- **Written problem 1**
Answer these questions using the review of the Flip.
(a) How wide does the deck measure?
(b) Which three keys are described as plenty big?
(c) How much does the Flip weigh, according to the review?

- **Provided text**
* * * * *

I'm hardly the first person to compare Chromebooks to netbooks, but in this case, the comparison is apt: The Flip has a 10-inch screen and weighs less than two pounds, the same size as many of the first mini notebooks. The keyboard, too, is a throwback to ASUS' Eee PC series, with small, island-style buttons, some of them not much bigger than a fingernail. In absolute terms, it's not as comfortable to type on as the sort of keyboard you'd find on a larger machine. All things considered, though, the buttons feel generously spaced, considering the deck itself measures just 10.6 inches wide. None of the buttons are too small either -- Enter, Shift and Backspace are all plenty big -- and the underlying panel stands up well to vigorous typing. As it happens, I wrote much of this review on the Flip, not to mention: surfed the web and answered who-knows-how-many emails. Like I said, I don't think I'll ever prefer a 10-inch keyboard over, say, a 13-incher, but this one is at least decent. And if there's anyone who can make a miniature keyboard people might actually want to use, it's netbook granddaddy ASUS.

* * * * *

Stored items from a collection:
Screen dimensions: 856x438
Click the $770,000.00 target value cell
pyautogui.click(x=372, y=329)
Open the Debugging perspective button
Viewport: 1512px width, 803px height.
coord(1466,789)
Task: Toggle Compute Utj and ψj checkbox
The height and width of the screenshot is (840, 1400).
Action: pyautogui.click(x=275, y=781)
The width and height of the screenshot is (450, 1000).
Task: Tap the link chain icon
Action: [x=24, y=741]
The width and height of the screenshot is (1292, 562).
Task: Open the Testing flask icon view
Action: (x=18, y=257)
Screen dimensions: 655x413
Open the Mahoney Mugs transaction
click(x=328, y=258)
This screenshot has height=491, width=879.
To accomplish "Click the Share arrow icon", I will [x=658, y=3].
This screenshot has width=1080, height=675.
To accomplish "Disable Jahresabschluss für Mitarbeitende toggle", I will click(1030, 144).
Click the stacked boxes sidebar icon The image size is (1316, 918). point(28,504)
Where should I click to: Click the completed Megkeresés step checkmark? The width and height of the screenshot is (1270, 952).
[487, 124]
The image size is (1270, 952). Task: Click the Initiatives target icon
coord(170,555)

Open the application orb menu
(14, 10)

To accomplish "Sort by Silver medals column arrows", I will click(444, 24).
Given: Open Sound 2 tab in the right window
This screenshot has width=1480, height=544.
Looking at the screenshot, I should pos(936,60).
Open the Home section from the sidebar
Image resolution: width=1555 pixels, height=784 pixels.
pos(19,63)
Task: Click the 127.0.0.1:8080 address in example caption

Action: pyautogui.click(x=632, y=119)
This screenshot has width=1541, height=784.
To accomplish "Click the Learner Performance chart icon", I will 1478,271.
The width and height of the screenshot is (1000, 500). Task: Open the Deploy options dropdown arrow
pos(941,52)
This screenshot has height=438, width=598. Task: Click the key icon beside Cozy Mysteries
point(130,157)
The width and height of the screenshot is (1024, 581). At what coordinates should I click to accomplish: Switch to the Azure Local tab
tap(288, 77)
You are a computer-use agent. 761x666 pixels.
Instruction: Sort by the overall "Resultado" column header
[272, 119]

* * * * *

- **Written problem 2**
Copy out the rows, starting at the row that contains "Given: Open Sound 2 tab in the right window" and ending after the row that contains "Action: pyautogui.click(x=632, y=119)".

- **Exercise result 1**
(a) 10.6 inches
(b) Enter, Shift and Backspace
(c) Less than two pounds

- **Exercise result 2**
Given: Open Sound 2 tab in the right window
This screenshot has width=1480, height=544.
Looking at the screenshot, I should pos(936,60).
Open the Home section from the sidebar
Image resolution: width=1555 pixels, height=784 pixels.
pos(19,63)
Task: Click the 127.0.0.1:8080 address in example caption

Action: pyautogui.click(x=632, y=119)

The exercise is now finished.